36. В горах готовятся к празднику
Большой дом близ ущелья Во Нуар ожил, зашумел, зашевелился. Распахнулись форточки, захлопала входная дверь, по пухлой снежной целине пролегли утоптанные тропинки — к малому дому, коттеджу Матери и Патоша, к столовой, в деревню.
Рано утром со своими учителями приехали марсельские школьники. У автобусов, которые привезли марсельцев, происходили радостные встречи: ребята из республики приветствовали старых знакомых, уже побывавших в Мулен Вьё в прошлом и позапрошлом году. Брижит обняла толстую чернявую девчонку в красно-желтом широком пончо:
— До чего же здорово, что ты снова приехала, Мари! Почему не писала весь год? Я думала, тебе у нас не понравилось…
Красно-желтая всплеснула гусино-красными руками:
— Не трави мусор! У вас — волшебно. Это все предки. Они у меня чокнутые. Был у меня прокол — кент один появился шик-амбал, так они мне бенц устроили: на всю переписку лапу наложили.
Брижит остолбенело смотрела на девчонку.
— Слушай… что ты такое мелешь? Я ни слова не понимаю… — пробормотала она наконец.
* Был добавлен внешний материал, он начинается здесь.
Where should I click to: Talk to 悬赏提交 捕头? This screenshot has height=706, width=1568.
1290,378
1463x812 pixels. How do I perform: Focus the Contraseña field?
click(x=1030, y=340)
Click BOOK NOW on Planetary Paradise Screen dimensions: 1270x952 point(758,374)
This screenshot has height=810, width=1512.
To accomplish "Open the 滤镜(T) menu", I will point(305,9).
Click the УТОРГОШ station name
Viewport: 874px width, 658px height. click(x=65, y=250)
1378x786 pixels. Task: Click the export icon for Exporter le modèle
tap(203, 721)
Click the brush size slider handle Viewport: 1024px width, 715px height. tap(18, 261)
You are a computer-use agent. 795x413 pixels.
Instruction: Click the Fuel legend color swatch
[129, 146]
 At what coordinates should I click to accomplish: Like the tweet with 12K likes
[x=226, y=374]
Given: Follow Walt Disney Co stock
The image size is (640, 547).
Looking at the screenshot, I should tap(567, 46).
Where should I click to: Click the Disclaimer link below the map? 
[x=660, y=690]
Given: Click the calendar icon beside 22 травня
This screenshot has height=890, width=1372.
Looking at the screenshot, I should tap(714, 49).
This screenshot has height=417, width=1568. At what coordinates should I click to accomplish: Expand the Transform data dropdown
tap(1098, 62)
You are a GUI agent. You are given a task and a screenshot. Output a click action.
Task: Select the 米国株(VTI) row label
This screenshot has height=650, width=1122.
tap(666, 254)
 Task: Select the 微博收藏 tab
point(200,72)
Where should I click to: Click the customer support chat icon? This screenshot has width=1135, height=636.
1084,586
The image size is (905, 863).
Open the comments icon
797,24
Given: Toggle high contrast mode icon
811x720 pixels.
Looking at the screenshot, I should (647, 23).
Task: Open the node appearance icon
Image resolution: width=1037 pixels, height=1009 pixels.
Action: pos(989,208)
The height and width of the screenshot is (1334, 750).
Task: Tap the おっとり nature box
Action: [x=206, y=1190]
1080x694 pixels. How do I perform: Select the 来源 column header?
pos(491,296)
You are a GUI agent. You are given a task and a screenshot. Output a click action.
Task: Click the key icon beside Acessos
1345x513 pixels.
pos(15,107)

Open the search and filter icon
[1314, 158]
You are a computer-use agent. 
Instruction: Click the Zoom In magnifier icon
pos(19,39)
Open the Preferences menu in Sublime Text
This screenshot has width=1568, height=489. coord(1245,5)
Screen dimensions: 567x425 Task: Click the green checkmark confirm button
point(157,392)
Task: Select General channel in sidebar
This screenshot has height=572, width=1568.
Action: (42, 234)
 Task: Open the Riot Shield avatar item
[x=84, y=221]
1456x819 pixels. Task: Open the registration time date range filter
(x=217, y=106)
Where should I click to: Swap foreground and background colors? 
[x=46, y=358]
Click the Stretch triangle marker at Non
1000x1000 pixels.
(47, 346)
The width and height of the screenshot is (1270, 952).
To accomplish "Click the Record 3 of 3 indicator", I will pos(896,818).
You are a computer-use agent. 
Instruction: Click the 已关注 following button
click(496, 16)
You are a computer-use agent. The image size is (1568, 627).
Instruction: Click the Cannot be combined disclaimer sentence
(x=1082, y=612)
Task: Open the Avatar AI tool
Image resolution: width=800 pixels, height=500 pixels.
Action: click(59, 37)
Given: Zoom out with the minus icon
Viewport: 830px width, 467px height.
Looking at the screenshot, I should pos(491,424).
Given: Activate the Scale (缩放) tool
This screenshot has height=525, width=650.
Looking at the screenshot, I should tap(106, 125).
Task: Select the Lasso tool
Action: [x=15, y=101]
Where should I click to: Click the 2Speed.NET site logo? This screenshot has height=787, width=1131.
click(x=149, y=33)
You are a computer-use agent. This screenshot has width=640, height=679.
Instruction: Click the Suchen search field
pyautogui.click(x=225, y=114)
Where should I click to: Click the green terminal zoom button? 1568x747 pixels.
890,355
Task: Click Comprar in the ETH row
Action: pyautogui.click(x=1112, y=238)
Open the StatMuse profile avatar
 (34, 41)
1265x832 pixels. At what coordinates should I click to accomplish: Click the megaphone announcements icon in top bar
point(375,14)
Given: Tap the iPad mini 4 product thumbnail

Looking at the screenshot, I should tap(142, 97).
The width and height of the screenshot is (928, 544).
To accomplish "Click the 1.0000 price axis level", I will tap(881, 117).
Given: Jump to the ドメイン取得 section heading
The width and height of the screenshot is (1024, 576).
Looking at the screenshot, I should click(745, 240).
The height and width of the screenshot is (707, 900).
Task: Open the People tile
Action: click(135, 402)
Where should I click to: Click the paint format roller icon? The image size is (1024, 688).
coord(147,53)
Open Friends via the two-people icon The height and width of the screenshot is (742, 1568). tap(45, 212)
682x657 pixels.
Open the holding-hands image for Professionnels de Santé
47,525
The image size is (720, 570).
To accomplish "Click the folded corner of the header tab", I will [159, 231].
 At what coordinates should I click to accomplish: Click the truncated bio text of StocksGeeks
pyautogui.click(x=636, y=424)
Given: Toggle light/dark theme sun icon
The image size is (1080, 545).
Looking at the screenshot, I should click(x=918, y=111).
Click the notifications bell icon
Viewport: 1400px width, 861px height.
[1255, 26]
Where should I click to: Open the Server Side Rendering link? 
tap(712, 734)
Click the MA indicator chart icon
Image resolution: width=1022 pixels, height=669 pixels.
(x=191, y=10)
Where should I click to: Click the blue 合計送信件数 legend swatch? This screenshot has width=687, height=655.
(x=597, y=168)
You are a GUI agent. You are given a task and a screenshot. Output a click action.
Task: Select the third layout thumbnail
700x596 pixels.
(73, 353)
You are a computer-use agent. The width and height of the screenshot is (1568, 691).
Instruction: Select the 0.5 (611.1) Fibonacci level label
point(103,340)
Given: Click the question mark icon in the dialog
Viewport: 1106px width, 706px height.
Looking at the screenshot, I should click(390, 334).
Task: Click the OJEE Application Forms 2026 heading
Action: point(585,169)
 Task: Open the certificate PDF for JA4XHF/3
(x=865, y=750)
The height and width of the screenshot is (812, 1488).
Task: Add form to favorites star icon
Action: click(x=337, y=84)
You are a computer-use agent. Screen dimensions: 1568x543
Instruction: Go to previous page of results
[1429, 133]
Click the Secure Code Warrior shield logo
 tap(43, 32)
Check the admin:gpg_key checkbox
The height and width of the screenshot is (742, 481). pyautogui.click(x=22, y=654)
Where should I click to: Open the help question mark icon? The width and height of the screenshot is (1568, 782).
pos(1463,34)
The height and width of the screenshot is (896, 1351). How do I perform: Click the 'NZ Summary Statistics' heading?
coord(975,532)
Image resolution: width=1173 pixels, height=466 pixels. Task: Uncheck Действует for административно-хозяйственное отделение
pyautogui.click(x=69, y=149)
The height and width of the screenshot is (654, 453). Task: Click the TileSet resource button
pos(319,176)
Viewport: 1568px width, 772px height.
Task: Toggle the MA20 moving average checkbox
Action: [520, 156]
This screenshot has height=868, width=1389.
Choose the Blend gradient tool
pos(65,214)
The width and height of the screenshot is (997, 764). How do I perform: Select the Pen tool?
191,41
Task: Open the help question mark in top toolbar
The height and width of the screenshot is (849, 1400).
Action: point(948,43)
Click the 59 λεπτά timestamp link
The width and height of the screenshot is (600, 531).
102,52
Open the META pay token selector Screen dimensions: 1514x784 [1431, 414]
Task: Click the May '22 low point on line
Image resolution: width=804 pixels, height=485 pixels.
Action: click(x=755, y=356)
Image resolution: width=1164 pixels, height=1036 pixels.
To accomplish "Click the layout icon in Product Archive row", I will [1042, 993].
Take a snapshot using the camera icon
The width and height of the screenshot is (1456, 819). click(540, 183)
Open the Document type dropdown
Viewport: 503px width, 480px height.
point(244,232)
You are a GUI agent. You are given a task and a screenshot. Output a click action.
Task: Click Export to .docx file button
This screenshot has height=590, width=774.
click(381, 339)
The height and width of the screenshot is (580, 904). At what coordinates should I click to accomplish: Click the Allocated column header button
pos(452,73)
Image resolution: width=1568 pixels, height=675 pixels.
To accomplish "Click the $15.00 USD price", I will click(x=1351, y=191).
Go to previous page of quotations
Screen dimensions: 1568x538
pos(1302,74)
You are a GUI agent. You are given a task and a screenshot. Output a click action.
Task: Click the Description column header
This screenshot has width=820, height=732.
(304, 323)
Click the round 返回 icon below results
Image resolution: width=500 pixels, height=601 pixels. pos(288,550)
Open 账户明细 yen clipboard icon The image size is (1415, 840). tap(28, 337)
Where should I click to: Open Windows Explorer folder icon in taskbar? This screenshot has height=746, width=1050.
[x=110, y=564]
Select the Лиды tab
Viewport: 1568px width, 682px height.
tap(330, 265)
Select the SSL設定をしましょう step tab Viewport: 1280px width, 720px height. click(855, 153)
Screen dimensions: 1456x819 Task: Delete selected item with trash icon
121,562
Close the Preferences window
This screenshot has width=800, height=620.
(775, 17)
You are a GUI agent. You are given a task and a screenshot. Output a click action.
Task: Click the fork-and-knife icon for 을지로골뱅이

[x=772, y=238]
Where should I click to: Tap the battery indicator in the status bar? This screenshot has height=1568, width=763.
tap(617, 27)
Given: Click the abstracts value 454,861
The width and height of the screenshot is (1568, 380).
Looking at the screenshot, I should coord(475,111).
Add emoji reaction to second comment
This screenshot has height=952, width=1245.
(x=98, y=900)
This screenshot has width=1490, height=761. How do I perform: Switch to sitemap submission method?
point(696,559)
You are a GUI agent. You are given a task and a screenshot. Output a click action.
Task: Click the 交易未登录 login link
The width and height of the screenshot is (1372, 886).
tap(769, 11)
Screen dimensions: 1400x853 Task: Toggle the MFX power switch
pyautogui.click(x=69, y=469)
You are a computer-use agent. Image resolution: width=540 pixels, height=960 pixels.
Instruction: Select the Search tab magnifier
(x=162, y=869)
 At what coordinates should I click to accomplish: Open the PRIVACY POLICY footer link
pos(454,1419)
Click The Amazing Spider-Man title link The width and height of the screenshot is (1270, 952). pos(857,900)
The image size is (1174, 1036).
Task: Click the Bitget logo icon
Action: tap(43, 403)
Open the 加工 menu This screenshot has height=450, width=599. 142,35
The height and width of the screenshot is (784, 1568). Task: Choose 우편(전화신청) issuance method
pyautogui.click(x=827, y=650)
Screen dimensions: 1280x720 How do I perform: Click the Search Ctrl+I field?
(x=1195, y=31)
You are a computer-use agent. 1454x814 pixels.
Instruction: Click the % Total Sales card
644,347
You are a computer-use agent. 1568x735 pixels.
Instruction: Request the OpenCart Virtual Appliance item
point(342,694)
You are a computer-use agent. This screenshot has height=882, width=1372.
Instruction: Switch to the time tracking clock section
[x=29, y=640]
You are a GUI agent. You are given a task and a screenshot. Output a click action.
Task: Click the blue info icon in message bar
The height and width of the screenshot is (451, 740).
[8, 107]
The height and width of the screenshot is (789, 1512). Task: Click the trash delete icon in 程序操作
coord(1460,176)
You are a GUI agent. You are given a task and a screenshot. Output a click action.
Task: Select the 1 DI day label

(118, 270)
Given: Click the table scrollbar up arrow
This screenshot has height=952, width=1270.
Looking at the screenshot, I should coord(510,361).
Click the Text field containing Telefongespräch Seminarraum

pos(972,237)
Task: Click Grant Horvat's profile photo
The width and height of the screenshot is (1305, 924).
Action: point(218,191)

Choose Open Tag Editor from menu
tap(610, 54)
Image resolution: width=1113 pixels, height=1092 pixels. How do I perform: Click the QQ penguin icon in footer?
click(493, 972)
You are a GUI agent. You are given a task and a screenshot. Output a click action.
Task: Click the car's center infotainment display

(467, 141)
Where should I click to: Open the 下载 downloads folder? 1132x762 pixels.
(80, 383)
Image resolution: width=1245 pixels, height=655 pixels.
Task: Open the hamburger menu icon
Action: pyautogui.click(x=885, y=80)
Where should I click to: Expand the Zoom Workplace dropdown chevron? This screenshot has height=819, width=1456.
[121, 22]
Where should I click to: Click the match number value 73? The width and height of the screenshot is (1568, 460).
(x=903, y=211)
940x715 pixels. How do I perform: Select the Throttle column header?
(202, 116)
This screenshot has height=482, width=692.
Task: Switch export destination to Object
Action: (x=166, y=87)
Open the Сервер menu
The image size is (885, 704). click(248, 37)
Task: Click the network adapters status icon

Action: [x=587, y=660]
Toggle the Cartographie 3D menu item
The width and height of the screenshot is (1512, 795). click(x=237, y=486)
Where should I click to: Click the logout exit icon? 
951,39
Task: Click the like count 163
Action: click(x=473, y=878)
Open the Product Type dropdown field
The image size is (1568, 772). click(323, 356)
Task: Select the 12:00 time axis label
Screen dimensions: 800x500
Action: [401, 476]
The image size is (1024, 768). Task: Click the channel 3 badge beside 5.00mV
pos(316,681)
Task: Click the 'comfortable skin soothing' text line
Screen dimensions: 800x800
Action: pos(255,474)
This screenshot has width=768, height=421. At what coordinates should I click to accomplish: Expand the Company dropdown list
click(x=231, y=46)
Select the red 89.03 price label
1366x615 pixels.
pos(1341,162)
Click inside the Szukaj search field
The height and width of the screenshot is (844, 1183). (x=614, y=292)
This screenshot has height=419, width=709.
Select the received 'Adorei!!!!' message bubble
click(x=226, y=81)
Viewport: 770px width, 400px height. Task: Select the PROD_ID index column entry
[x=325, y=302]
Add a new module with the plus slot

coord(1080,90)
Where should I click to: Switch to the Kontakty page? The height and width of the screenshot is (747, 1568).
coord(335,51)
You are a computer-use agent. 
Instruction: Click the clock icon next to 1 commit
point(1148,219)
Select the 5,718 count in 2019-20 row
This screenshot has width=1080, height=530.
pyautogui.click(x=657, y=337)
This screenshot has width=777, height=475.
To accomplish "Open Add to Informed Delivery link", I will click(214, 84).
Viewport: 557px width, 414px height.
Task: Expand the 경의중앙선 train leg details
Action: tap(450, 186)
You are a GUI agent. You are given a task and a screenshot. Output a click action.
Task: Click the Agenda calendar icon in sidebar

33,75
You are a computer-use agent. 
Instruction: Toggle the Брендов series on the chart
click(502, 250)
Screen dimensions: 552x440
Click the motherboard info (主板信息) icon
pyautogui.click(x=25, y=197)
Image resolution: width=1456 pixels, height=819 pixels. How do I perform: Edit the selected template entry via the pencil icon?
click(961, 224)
Мари громко захохотала, позвала своих марсельцев:
— Лабухи! Здесь понимают только древнефранцузский. Провинция! По-нашенскому — ни бум-бум.
Марсельцы весело взирали на девочек. Почти все были типичные южане: румяные, темноглазые, голосистые. Один украдкой показал на Клоди:
— Ребята, вы только взгляните на эту лисичку. Сила!
Те тоже уставились на девочку:
— Ого! Сила!..
— А по-моему, вовсе не фонтан, — ревниво сказала Мари. — На су полтора десятка дают.
— Заткнись, гусыня, — хладнокровно посоветовал ей высокий горбоносый мальчик. — Ведь от зависти болтаешь… — И тут же подошел к Клоди: — Мадемуазель, меня зовут Раймон Лало. Я — пират по наследству. Занимаюсь морским разбоем. Давайте знакомиться.
Во время этого представления Мари, глубоко оскорбленная, заревела в голос. Ревела она густым басом, и ребята из республики на минуту даже растерялись: как и чем утешить гостью?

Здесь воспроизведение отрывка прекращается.